Determinación de la actividad catalasa

La actividad catalasa se determinó según Chance y Machley (1955); se midió espectrofotocolorimétricamente la descomposición del peróxido de hidrógeno a 240 nm, 37ºC en una solución tampón de fosfato de sodio, 20 mM, pH 7,0.
Determinación de la actividad guaiacol peroxidasa
La actividad guaiacol peroxidasa se determinó espectrofotométricamente; se midió la descomposición del peróxido de hidrógeno a 436 nm y a 25ºC, utilizando guaiacol como agente donor de hidrógeno, preparado en una solución de concentración 0,018 molL-1 (Bergmeyer, 1974).
Cálculo de la concentración de proteínas
La concentración de proteínas se determinó por el método descrito por Lowry et al. (1951), utilizando albúmina de suero bovino como patrón.

Cálculo de la actividad específica
El cálculo de la actividad específica (mg/mL) se realizó utilizando la siguiente expresión:
Actividad específica (mg/mL)=Actividad (U/mL)/Concentración de proteínas (mg/mL)
Todas las mediciones espectrofotométricas descritas en el presente trabajo se realizaron en un espectrofotómetro UV/VIS Ultrospec 2000 (Pharmacia Biotech, Suecia).

Procesamiento estadístico
Para el ensayo se utilizó un diseño completamente aleatorizado con la variedad como factor en estudio. Se empleó el ANOVA de clasificación simple para la determinación de diferencias de la actividad específica de las diferentes variedades o híbridos de morera. Las desigualdades entre medias se determinaron mediante la prueba de comparación de rangos múltiples de Duncan considerándose significativo todo valor de P<0,05. Los datos fueron procesados según el paquete Statgraphic plus versión 5.1 para Windows®. Previo al análisis de varianza se evaluó el ajuste a una distribución normal mediante la prueba de bondad de ajuste Kolmogorov-Smirnov y la homogeneidad de la varianza mediante las pruebas de Bartlett (Sigarroa, 1985).

RESULTADOS Y DISCUSIÓN

Como se observa en la figura 1, las distintas variedades e híbridos mostraron diferencias significativas para la actividad enzimática catalasa en las hojas (P<0,05). La mayor actividad correspondió al híbrido IZ-15-9, seguido de la variedad Criolla y la Tigreada en orden decreciente; mientras que los valores más bajos se encontraron en la variedad Acorazonada.
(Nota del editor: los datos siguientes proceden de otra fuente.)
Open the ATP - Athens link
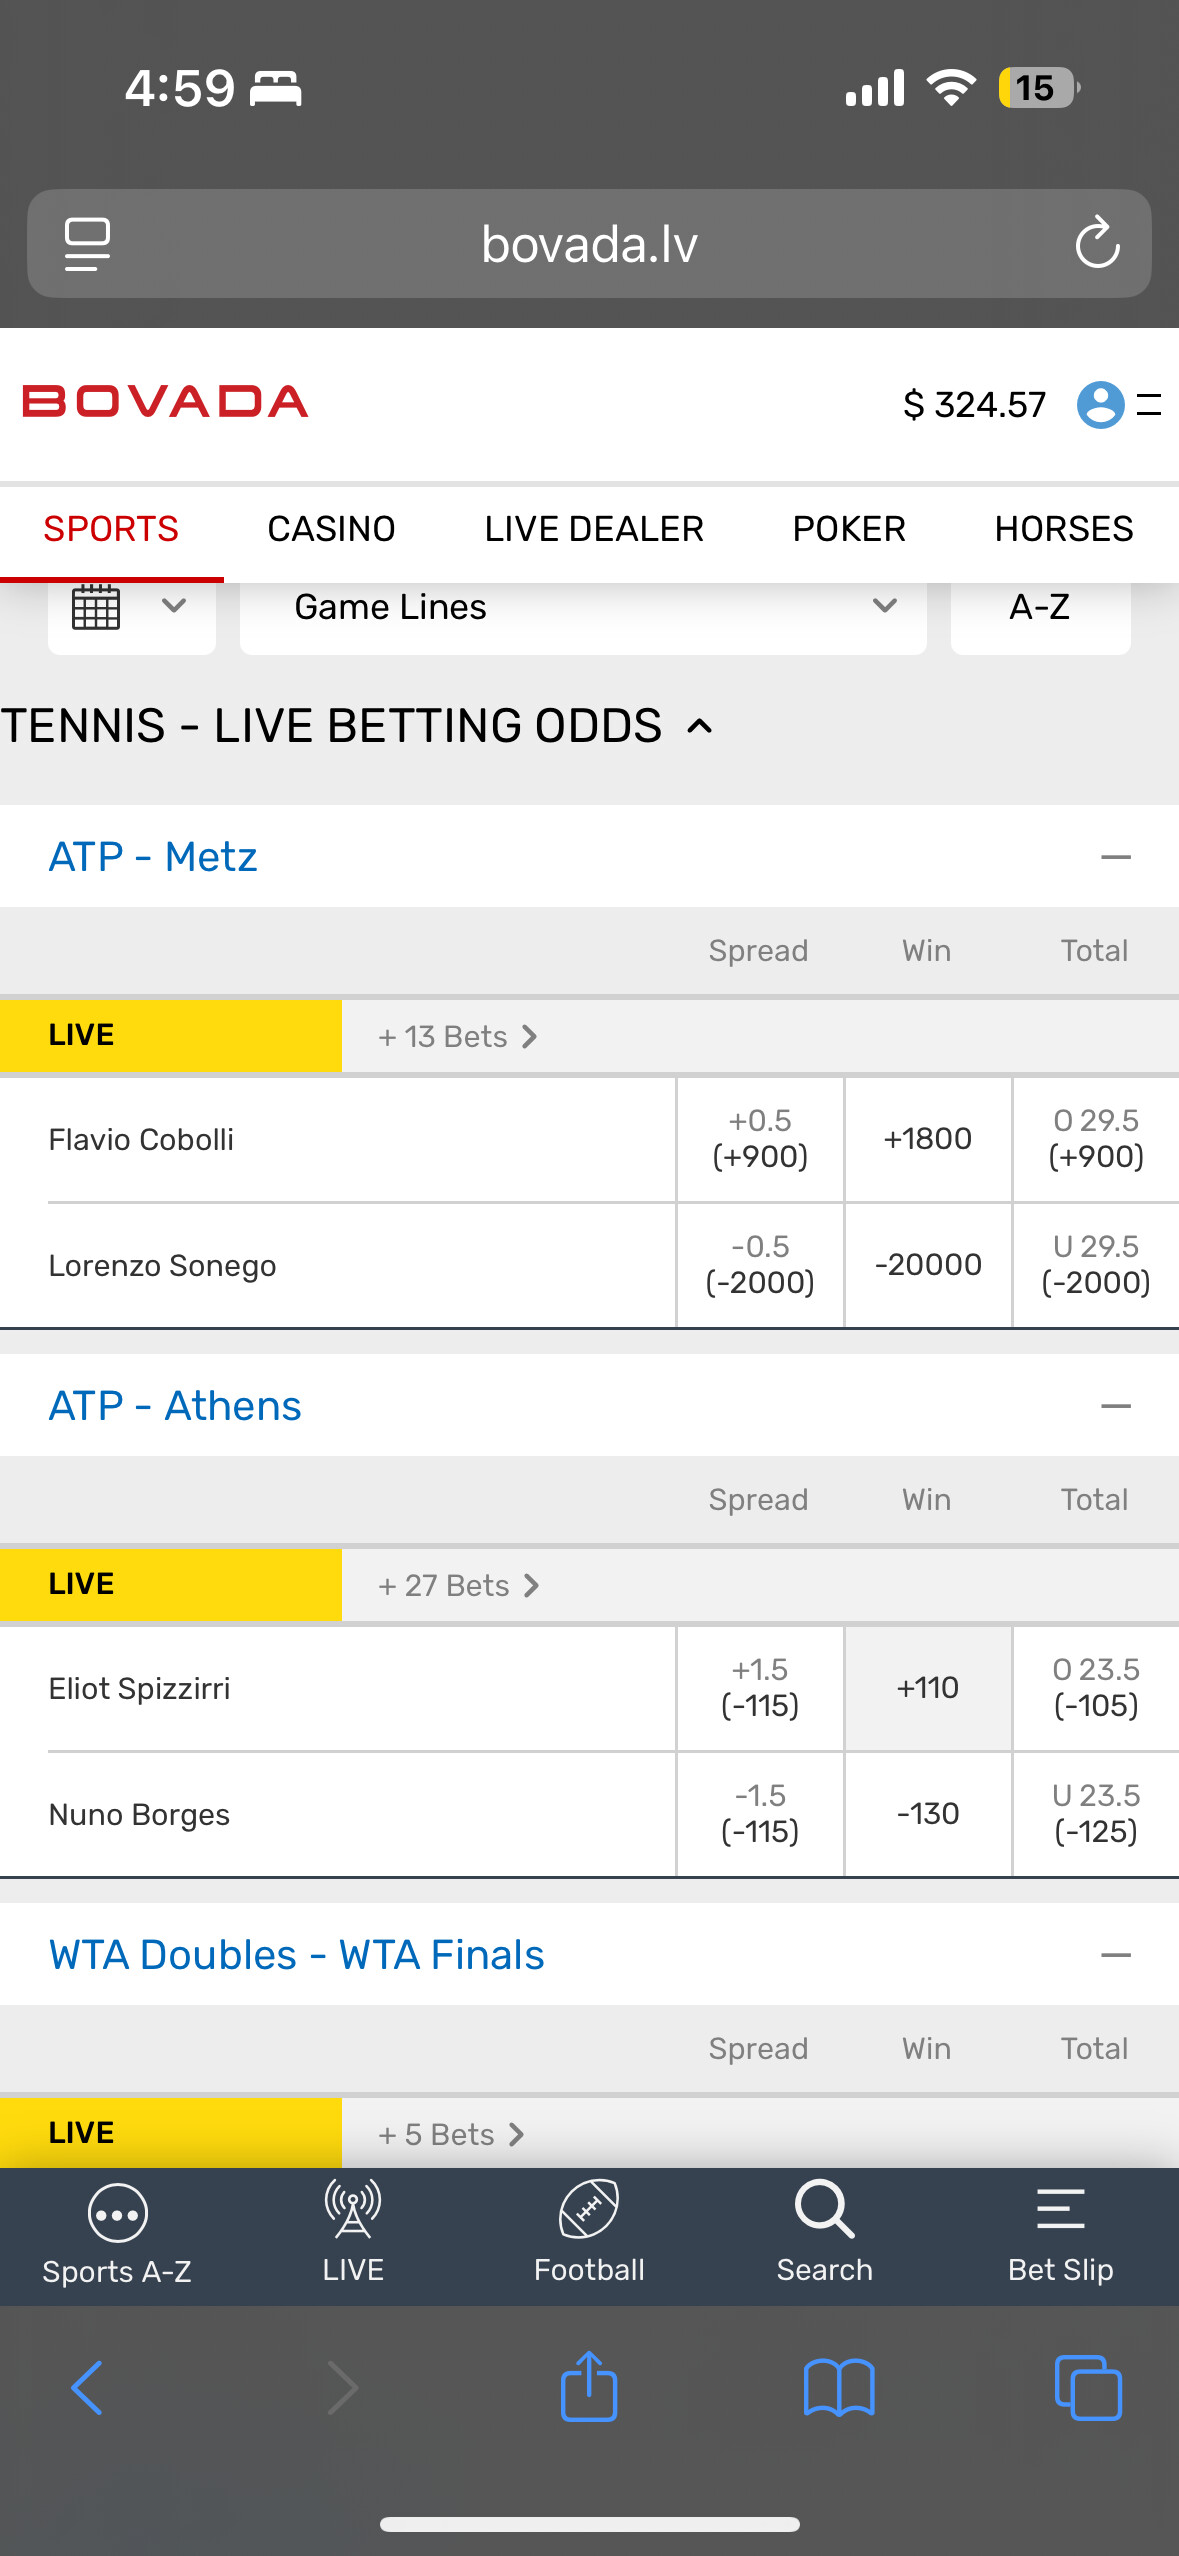1179x2556 pixels. tap(175, 1406)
La catalasa (EC 1.11.1.6) es una oxidorreductasa esencial en el sistema antioxidante de las plantas, la cual se halla en los distintos órganos aunque de manera localizada, como sucede en las hojas, donde ha sido reportada solamente en los peroxisomas (Arora et al., 2002).
En investigaciones realizadas con anterioridad, se ha informado que los extractos de Morus sp. presentan actividad antioxidante (Bokang et al., 1999). Los estudios de actividad enzimática realizados por Poontaringa et al. (2003) en hojas de plántulas de Morus sp. cv. Pei, obtenidas en condiciones in vitro, mostraron valores de actividad específica inferiores que los de las variedades e híbridos evaluados en esta investigación.

Las investigaciones de Telesinski et al. (2008) en hojas y partes verdes de Phaseolus vulgaris L., indicaron valores de dicha actividad enzimática inferiores a los de la variedad Criolla y a la IZ 15-9, y similares a los de la Tigreada.
En los estudios realizados en los extractos frescos de tallos (fig. 2) la variedad Cubana presentó la mayor actividad específica catalasa (P<0,05). Es de destacar que las variedades IZ 56-4 y Criolla se comportaron de manera similar, con buenos niveles enzimáticos; mientras que las variedades Indonesia y Acorazonada mostraron los valores más bajos para la actividad catalasa.

En las raíces (fig. 3), aunque con valores inferiores a los niveles de actividad enzimática alcanzados en hojas y tallos, pudo apreciarse que la variedad IZ 64 expresó la mayor actividad catalasa (P<0,05), seguida de Indonesia e IZ 40. Los menores valores de actividad se observaron en las variedades IZ 56-4 y Criolla.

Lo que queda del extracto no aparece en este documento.